Wasmcloud takes a fresh approach, which addresses most of the issues that microservices currently face. For example, wasmcloud clusters are self-forming, self-healing, and unaware of network topology and protocols — they communicate over a secure NATS messaging infrastructure, which can be global (e.g. NGS). Furthermore the workloads (actors) run in WASM sandboxes, rather than OCI containers, making them extremely lightweight and focused (just the core of the onion). Importantly, they are restricted, in a cryptographically secure manner, to using only the specific capabilities they are given access to, both at design-time and at run-time. This is a truly zero-trust environment that is designed for running modern microservices — in the cloud, or at the edge — which frequently contain open source code that may contain vulnerabilities. Finally, wasmcloud is optimised for developer experience (DX), allowing engineers to deliver more customer value, much more quickly. We can see how the platform is rising up, even as our services are becoming lighter.

Unison, and the upcoming unisonCloud, in my opinion, take all this even further. Why run our code in containers or sandboxes at all? Why not just run it directly, on a substrate. Unison takes a unique and innovative approach to writing code — functions are immutable, content-addressed, units of code that are not text files, and only need compiling (and testing) once. Functions can be passed around with impunity to run anywhere that is suitable. They use algebraic effects, which they call “abilities”, to abstract away side effects and allow us to call capability providers from pure functions. We can see this as a logical extension of wasmcloud’s capability providers (and indeed dapr’s bindings), continuing to push the outer layers to the edge and down into the platform in a structured way.
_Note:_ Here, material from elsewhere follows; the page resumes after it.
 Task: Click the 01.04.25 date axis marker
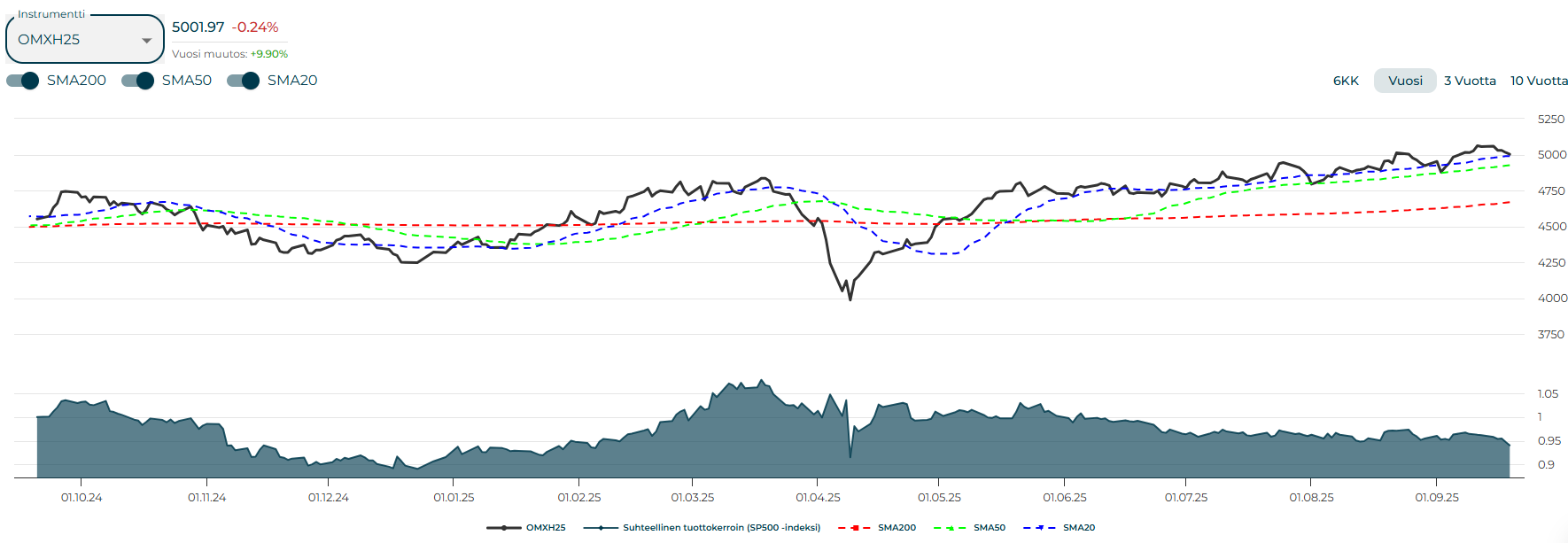pyautogui.click(x=818, y=498)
Unison as a language is coming on nicely, but it’ll probably be a while before unisonCloud is ready — although they have set up a new public-benefit company, Unison Computing, with funding, to help build this future.
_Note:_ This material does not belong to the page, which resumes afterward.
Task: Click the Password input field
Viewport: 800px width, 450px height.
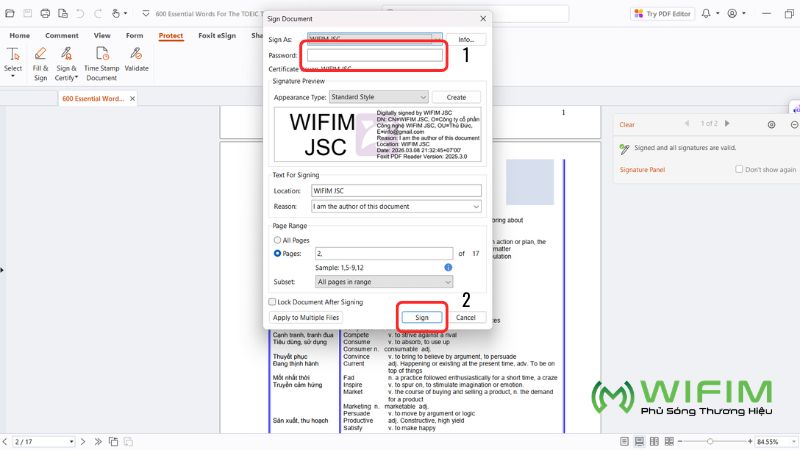Action: [x=374, y=55]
In summary, we are currently building microservices that are way too heavy. They even carry around their own operating system. The next generation of microservices (which we can start building today) will shed this OS, and their outer layers, to become much smaller and way more focused. They’ll be pure (without side effects) and therefore easily testable, plugging directly into a much more intelligent platform — one that can traverse heterogeneous infrastructure and networks, easily spanning the globe. These microservices will be much easier and cheaper to build and operate.

But it’s not stopping there. Unison, or something similar, promises to allow individual functions to be scheduled literally anywhere, on a global execution substrate — virtual platforms that do not make a distinction between what we, today, call the cloud and the edge.

We can already do this to a certain extent with modern Content Delivery Networks (like Cloudflare and Fastly), but wasmcloud (and after that unisonCloud) blurs the distinction even further, creating truly infrastructure agnostic, intelligent platforms that span today’s cloud and edge/on-premise data centers.